Introducing Edward
A senior underwriter on demand — an AI trained on 5,000+ carrier guidelines and underwriting manuals that cites the exact rule, every time.
Walk into almost any brokerage and watch where the hours actually go, and the same pattern shows up. The newer people are stuck. Someone hits a risk they are not sure about, a coverage question they cannot answer, or a carrier whose appetite they do not know by heart, and the work simply stops while they go find someone who knows. The experienced people, meanwhile, spend their day being that someone — interrupted again and again to answer questions they have answered a hundred times before. The hard-won knowledge of the whole shop lives in a few heads, and those heads are a bottleneck.
This is one of the quiet inefficiencies that defines brokerage work, and it is rarely talked about, because it does not show up on a report. It shows up as submissions that bounce back from the underwriter, new hires who take a year to become useful, and senior brokers who never get to the high-value work because they are too busy being a help desk. The expertise exists. It is just trapped, and unevenly distributed.

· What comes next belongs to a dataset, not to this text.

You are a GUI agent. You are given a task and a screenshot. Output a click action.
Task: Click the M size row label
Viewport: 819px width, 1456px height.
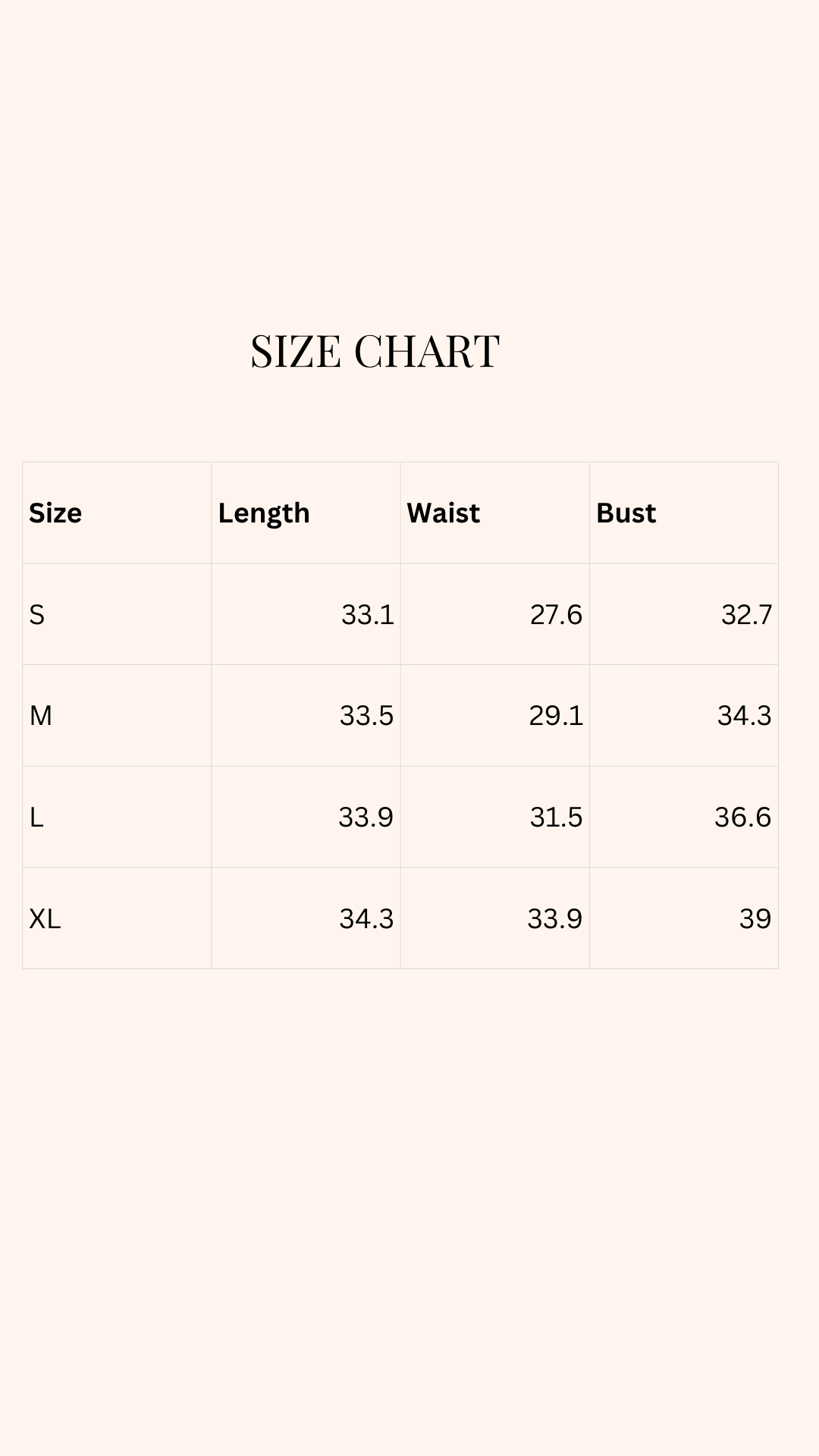pyautogui.click(x=41, y=715)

Edward is built to fix exactly that.
What Edward is
Edward is an insurance-trained AI that knows underwriting the way a senior broker does. Not a search box, and not a generic chatbot that happens to mention insurance, but an agent trained deeply on more than 5,000 underwriting manuals, carrier guidelines, and appetite guides — and it works across every part of the business, reasoning about real risks the way an experienced person would.
Anyone on the team can ask Edward, in plain language, the questions they would otherwise have to walk down the hall to ask. Does this risk fit? Which carrier writes it? What is actually covered here? Is this submission complete before it goes to the underwriter? Edward answers in seconds, and it pulls from the actual guidelines rather than guessing, so the answer reflects the real rules and not an approximation of them.
Just as important, Edward shows its work. Every answer points to the source it came from — the specific guideline or appetite document, down to the page and line — so the broker can check it rather than take it on faith. In a regulated business, that matters. An AI that cannot show why it gave an answer is a liability. One that can is a tool you can actually trust to put in front of your team.
What changes when the expert is always available
The first thing that changes is that the newer people stop getting stuck. The question that used to halt their work for twenty minutes gets answered in seconds, and they keep moving. The learning curve compresses, because the expert is always in the room, and every question is a small lesson.
The second thing that changes is that the senior people get their day back. They stop being interrupted to answer the same eligibility and coverage questions, and they get to spend their time on the work that actually needs their judgment. The knowledge that used to live only in their heads is now available to everyone at once, without them having to repeat it.
The third thing is quality. A submission that used to go to the underwriter missing a detail — only to bounce back and restart the whole cycle — goes out clean the first time, because Edward checked it for completeness before it left. That single change removes a surprising amount of friction from the quoting process.
None of this means the brokerage needs fewer experts. It means the experts are no longer a bottleneck, and the rest of the team operates as if every one of them had a senior underwriter sitting beside them.
Why this is the right shape for AI in insurance
There is a version of AI in insurance that tries to replace the broker. We are not interested in it, and frankly it does not work, because the parts of the job that actually require a person — the judgment, the advice, the relationship — are the parts AI is worst at and humans are best at.
Edward goes the other way. It takes the part of the job that is about knowing things — the recall of thousands of pages of guidelines, the instant lookup of who writes what — and makes that available to everyone instantly. It leaves the judgment where it belongs, with the broker. The result is not a smaller team. It is a team that operates with the leverage of a much larger one, where the floor of what every person knows is raised to the level of the best person in the building.